**Work request**
Everything from the first line of the entries below through the line holding "284x128 pixels." must be printed exactly as written.

**Data provided**
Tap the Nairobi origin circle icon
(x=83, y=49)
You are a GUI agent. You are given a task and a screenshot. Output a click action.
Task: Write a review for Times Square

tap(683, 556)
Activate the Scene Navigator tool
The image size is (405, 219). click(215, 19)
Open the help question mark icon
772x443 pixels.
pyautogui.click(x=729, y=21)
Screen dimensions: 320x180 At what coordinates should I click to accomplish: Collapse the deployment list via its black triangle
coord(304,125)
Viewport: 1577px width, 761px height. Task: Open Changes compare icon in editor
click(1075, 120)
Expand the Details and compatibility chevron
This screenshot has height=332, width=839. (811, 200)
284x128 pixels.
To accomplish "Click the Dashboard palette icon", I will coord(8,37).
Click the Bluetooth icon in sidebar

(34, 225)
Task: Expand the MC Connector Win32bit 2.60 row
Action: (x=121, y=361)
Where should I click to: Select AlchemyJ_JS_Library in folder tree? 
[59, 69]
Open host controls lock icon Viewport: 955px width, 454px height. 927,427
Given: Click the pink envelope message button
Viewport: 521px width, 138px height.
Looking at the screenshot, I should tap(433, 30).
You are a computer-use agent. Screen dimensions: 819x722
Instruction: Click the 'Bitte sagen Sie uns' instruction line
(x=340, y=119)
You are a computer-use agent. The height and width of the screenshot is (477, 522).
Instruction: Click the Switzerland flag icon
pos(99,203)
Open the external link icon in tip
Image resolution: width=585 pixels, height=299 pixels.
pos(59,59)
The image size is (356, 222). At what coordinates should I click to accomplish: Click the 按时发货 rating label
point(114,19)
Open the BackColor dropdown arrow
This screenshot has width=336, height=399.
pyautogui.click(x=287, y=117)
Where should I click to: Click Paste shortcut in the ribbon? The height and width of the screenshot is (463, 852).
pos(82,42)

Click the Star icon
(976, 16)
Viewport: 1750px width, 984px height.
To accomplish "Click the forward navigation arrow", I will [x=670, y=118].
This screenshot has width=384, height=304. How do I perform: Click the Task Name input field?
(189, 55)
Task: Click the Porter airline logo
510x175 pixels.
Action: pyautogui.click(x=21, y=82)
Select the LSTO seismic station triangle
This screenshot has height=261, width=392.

**Answer space**
Tap the Nairobi origin circle icon
(x=83, y=49)
You are a GUI agent. You are given a task and a screenshot. Output a click action.
Task: Write a review for Times Square

tap(683, 556)
Activate the Scene Navigator tool
The image size is (405, 219). click(215, 19)
Open the help question mark icon
772x443 pixels.
pyautogui.click(x=729, y=21)
Screen dimensions: 320x180 At what coordinates should I click to accomplish: Collapse the deployment list via its black triangle
coord(304,125)
Viewport: 1577px width, 761px height. Task: Open Changes compare icon in editor
click(1075, 120)
Expand the Details and compatibility chevron
This screenshot has height=332, width=839. (811, 200)
284x128 pixels.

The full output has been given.